_Task goal:_ Read the data below line by line and copy each one with "node" in it.

_Stored data:_
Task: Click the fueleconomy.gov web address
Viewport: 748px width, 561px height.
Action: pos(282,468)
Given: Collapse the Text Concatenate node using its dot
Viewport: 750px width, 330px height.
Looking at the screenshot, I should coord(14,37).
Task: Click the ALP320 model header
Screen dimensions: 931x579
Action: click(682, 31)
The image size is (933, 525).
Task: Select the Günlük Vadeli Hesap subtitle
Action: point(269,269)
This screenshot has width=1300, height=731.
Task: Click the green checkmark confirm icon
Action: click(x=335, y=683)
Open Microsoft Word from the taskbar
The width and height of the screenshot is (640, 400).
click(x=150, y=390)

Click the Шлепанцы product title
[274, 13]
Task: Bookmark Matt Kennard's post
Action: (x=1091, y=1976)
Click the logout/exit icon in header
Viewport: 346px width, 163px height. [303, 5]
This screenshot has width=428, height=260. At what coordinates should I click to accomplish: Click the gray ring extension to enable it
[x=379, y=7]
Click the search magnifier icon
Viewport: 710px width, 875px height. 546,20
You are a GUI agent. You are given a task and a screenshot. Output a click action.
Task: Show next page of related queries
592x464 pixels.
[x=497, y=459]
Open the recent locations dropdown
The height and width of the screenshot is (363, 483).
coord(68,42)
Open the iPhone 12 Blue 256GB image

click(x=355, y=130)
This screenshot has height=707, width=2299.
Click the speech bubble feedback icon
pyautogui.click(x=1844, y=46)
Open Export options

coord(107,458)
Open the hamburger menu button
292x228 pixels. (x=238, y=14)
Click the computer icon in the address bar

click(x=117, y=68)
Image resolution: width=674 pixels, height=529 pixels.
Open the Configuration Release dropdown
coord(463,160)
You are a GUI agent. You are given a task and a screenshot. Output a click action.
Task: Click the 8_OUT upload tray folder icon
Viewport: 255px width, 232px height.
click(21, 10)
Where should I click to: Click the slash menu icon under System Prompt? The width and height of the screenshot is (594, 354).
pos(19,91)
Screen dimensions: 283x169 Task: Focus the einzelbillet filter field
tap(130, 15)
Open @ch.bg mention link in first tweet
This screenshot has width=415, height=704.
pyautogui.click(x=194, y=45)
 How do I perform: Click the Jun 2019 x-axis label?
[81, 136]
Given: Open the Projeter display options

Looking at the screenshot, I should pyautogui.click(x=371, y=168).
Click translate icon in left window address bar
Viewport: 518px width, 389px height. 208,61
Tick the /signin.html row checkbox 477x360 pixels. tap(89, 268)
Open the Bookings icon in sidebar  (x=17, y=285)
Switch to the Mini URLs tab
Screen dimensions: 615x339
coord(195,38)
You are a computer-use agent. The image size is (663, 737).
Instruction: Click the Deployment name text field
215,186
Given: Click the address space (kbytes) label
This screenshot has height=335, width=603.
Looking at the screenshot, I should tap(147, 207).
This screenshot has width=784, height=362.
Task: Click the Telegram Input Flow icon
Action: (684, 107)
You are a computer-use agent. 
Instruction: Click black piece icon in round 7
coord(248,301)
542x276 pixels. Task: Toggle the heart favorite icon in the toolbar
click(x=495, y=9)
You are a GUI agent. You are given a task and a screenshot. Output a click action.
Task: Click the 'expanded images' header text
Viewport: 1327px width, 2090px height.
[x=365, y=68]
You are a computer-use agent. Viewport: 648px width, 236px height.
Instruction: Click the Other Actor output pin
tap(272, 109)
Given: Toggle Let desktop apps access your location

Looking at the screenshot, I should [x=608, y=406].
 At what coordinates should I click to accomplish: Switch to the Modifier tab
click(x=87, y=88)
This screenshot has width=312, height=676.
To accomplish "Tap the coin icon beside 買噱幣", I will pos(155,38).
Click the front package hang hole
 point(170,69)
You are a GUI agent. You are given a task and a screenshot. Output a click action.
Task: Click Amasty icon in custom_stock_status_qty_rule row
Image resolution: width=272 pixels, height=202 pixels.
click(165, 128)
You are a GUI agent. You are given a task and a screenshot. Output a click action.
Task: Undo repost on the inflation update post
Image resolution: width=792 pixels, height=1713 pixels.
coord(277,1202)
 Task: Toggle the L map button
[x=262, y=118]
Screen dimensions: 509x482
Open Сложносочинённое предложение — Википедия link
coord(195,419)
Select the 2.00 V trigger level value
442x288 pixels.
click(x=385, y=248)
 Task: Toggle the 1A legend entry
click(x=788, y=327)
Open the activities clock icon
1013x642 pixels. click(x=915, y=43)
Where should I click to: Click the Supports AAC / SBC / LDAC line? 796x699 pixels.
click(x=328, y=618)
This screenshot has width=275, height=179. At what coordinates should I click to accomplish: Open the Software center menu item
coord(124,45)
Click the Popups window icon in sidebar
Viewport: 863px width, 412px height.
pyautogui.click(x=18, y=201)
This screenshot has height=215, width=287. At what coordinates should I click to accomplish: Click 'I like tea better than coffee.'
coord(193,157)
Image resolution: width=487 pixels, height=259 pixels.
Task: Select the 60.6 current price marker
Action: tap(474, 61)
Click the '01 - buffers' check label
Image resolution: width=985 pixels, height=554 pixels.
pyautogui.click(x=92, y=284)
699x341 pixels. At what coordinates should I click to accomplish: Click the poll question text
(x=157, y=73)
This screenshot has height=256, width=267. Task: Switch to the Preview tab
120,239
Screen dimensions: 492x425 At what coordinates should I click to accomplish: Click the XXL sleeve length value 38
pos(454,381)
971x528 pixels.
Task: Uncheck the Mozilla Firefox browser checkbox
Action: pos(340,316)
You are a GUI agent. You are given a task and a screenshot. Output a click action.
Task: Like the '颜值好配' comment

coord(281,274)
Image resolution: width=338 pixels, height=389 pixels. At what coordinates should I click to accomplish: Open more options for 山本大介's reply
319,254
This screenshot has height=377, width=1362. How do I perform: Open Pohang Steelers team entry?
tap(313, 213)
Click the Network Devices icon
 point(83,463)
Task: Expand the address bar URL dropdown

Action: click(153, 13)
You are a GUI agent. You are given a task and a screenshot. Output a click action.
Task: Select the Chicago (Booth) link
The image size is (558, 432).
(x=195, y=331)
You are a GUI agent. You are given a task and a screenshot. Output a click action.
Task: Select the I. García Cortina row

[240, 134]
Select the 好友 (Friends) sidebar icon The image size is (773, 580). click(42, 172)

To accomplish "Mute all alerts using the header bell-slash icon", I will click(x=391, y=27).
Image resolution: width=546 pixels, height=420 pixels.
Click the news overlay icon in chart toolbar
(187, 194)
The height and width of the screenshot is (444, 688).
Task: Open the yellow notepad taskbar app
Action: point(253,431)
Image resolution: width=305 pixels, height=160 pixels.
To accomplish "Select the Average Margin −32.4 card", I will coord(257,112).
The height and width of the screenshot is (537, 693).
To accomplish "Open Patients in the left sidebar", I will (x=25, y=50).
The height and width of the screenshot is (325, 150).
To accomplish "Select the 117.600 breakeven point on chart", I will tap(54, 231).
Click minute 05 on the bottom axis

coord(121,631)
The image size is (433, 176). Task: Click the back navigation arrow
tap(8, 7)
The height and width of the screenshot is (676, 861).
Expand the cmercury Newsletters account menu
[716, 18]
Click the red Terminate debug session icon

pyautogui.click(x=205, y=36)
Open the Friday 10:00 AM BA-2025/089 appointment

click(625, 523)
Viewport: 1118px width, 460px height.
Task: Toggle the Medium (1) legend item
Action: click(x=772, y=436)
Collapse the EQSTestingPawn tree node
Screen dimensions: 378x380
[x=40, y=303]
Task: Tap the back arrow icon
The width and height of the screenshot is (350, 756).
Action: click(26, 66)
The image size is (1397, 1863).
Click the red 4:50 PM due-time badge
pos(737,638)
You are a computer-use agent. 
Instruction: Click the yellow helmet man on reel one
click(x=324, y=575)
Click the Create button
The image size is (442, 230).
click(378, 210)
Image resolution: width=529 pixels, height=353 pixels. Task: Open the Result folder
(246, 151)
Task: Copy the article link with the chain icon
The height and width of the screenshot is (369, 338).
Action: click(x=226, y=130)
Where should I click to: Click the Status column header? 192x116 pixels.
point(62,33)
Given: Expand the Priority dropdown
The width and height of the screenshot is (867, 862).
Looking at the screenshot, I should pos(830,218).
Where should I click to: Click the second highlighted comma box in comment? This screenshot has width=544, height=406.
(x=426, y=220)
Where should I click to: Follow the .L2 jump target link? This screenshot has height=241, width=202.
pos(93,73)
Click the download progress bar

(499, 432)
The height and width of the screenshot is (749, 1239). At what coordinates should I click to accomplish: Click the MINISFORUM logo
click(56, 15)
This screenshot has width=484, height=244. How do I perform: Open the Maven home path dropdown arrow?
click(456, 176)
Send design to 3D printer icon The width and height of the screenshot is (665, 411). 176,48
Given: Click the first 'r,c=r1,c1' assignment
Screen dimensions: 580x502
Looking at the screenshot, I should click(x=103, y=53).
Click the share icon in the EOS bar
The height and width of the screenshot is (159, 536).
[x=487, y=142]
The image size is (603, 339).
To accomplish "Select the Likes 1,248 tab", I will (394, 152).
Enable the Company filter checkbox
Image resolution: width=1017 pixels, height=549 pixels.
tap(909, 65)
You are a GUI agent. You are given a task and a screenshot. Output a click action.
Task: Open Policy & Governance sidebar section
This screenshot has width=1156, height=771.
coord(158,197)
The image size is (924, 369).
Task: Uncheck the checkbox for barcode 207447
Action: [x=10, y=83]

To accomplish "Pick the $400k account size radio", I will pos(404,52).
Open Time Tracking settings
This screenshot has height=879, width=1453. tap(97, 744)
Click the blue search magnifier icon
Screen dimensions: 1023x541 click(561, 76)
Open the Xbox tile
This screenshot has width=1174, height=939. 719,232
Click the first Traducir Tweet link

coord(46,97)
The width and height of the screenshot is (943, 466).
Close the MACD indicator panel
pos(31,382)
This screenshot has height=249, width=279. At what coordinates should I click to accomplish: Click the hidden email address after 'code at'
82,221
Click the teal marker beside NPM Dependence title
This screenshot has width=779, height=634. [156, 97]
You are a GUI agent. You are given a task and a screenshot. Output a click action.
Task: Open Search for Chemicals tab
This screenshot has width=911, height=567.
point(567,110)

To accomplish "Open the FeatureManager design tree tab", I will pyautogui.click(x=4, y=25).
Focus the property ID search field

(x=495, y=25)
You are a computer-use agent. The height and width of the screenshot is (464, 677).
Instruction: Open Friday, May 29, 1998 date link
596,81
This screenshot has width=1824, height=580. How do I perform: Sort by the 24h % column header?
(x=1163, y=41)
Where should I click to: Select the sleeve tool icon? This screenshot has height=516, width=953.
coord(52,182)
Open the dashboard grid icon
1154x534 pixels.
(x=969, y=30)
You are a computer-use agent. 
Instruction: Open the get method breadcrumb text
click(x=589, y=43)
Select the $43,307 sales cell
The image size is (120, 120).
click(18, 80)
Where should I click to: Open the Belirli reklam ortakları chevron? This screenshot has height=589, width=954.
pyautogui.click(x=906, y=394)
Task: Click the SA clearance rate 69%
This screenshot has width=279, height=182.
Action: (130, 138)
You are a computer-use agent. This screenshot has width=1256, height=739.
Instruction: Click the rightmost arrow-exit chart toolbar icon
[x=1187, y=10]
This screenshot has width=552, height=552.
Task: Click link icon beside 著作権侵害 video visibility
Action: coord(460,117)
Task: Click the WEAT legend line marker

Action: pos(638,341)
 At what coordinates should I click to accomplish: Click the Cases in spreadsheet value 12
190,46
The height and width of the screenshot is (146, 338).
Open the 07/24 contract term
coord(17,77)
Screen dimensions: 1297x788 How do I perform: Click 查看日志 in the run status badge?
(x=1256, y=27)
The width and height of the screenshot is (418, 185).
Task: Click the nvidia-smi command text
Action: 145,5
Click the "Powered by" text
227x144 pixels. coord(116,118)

_Response:_
Given: Collapse the Text Concatenate node using its dot
Collapse the EQSTestingPawn tree node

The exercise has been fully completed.